Tra realismo poetico e riflessioni sul destino
In occasione della 82ª Mostra internazionale d’arte cinematografica di Venezia (27 agosto – 6 settembre 2025), la sezione Venezia classici accende i riflettori su due autentiche pietre miliari del cinema europeo: “Aniki-Bóbó” (1942) del portoghese Manoel de Oliveira e “Destino cieco” (Przypadek, 1981) del polacco Krzysztof Kieślowski. Restaurati rispettivamente dalla cinemateca Portuguesa – Museu do Cinema e dalla DI Factory, questi due film tornano sul grande schermo in una veste rinnovata, pronti a dialogare con il pubblico contemporaneo.

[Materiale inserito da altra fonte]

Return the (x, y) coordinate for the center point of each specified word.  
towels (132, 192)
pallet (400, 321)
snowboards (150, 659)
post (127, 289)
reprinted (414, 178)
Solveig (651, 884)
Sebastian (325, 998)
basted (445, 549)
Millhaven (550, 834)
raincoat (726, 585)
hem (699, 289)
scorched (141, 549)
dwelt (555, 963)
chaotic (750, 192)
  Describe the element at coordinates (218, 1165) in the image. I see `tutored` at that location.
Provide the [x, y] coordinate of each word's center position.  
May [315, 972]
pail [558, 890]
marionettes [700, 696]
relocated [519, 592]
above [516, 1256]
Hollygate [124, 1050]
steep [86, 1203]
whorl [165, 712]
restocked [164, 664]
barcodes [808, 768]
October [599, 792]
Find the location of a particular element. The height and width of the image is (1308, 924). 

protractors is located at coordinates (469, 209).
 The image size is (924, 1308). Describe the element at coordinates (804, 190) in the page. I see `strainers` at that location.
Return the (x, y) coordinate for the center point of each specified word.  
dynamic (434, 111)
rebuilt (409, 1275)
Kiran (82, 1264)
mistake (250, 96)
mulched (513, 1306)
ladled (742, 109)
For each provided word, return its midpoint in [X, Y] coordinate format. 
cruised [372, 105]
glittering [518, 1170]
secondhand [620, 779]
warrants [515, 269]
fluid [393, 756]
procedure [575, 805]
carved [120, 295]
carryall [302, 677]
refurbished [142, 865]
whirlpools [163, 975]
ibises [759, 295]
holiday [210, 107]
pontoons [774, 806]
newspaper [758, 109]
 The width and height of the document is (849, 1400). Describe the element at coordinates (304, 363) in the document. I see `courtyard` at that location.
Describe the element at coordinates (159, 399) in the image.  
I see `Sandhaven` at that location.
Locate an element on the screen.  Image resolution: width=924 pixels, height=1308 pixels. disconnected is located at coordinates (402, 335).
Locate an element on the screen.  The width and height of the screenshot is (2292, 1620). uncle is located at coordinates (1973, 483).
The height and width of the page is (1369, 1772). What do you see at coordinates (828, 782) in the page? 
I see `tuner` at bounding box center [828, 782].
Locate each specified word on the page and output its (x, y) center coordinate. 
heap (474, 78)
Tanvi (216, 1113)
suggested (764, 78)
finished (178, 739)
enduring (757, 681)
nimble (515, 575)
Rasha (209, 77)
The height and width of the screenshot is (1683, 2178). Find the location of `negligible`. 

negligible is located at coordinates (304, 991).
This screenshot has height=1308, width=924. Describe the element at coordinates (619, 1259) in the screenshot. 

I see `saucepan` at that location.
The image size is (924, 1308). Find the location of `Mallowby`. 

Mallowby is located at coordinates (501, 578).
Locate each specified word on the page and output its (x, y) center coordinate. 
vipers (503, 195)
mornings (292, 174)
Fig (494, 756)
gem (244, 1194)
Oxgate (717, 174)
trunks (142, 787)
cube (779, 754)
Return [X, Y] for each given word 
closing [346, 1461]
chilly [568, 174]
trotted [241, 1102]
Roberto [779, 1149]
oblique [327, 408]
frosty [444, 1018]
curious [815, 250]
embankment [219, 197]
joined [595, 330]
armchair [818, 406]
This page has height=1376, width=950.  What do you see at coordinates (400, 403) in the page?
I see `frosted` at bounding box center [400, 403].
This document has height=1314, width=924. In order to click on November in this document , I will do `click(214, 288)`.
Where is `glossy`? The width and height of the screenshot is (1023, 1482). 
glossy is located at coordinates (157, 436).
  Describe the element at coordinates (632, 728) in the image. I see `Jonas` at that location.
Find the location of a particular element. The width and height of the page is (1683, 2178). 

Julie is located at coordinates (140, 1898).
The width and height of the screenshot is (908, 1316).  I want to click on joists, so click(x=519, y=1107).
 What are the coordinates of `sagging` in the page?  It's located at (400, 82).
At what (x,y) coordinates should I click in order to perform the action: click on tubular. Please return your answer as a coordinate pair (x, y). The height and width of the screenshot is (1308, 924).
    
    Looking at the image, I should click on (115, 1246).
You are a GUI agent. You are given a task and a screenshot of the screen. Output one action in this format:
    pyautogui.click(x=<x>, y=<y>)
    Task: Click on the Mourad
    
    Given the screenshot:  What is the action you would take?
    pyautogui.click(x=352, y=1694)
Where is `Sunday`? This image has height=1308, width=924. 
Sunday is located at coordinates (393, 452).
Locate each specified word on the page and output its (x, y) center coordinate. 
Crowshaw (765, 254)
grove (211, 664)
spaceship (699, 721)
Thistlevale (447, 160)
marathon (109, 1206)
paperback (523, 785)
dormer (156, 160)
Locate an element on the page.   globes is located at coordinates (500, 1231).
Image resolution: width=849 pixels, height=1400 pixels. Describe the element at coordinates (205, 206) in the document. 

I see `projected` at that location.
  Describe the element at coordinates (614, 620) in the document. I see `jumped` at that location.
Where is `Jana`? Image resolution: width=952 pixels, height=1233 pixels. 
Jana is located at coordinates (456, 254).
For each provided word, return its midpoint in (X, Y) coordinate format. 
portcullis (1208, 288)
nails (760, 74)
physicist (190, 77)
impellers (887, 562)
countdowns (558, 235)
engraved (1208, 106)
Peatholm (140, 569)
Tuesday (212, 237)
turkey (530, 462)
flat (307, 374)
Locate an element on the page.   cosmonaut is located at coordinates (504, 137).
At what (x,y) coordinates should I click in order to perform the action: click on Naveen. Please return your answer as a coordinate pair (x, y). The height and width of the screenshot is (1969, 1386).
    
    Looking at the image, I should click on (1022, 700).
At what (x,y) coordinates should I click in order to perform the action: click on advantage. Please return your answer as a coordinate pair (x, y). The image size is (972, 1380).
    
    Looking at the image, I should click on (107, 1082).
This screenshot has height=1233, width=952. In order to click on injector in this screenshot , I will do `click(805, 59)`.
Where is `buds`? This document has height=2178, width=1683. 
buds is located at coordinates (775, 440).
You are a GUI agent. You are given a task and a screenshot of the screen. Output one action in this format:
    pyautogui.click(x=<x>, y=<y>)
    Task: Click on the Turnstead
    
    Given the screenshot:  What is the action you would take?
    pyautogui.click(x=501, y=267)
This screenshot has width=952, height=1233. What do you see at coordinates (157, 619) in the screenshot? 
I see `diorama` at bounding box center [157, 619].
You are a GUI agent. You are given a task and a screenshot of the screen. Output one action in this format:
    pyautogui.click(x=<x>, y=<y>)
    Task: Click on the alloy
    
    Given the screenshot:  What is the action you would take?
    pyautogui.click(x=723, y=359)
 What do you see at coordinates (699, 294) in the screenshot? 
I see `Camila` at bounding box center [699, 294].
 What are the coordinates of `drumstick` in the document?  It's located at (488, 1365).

L’esordio lirico di Oliveira
Girato nel Portogallo degli anni ’40, sotto la dittatura di Salazar, “Aniki-Bóbó” è un
piccolo gioiello che racconta la quotidianità dell’infanzia con uno sguardo autentico e poetico. I protagonisti sono bambini veri, scelti tra le strade di Porto, e la narrazione si snoda tra giochi, rivalità e piccole trasgressioni. L’approccio realistico e l’uso di attori non professionisti fanno di questo film un precursore del neorealismo, ben prima che questo emergesse in Italia.
Proiettato oggi a Venezia in copia restaurata, “Aniki-Bóbó” non è solo un documento storico, ma anche il primo passo di una carriera leggendaria: Manoel de Oliveira continuerà infatti a girare film fino a oltre 100 anni, diventando una figura centrale del cinema d’autore europeo.
Destino cieco, il film delle scelte
Dall’altra parte dell’Europa e in un’epoca diversa, “Destino cieco” esplora le vite parallele di un giovane polacco, mostrando tre sviluppi alternativi della sua esistenza a partire da un
evento apparentemente banale: prendere o perdere un treno. Ogni scelta lo conduce verso destini politici, morali e personali molto diversi, in un’opera che interroga profondamente il concetto di libero arbitrio sotto il peso delle condizioni storiche. Girato nel 1981 ma censurato dal regime comunista e distribuito solo nel 1987, il film anticipa i temi cari a Krzysztof Kieślowski: il caso, l’identità, la responsabilità individuale. È un’opera fondamentale per comprendere la sua evoluzione autoriale, che culminerà nella trilogia “Tre colori“, realizzata negli anni ’90 in coproduzione europea.
Un’eredità viva
La scelta della Mostra di riproporre questi due film, così diversi per stile e contesto, ma ugualmente centrali nella storia del cinema europeo, è un invito a riscoprire un’eredità culturale ancora estremamente attuale. In tempi in cui l’Europa interroga la propria identità tra passato e futuro, “Aniki-Bóbó” e “Destino cieco” ci ricordano che il cinema può essere uno specchio dell’anima collettiva: capace di raccontare l’intimità del quotidiano così come le grandi tensioni della storia.
Due restauri, due visioni, un solo filo rosso: la potenza del cinema europeo di restituirci, con autenticità e profondità, la complessità dell’essere umano.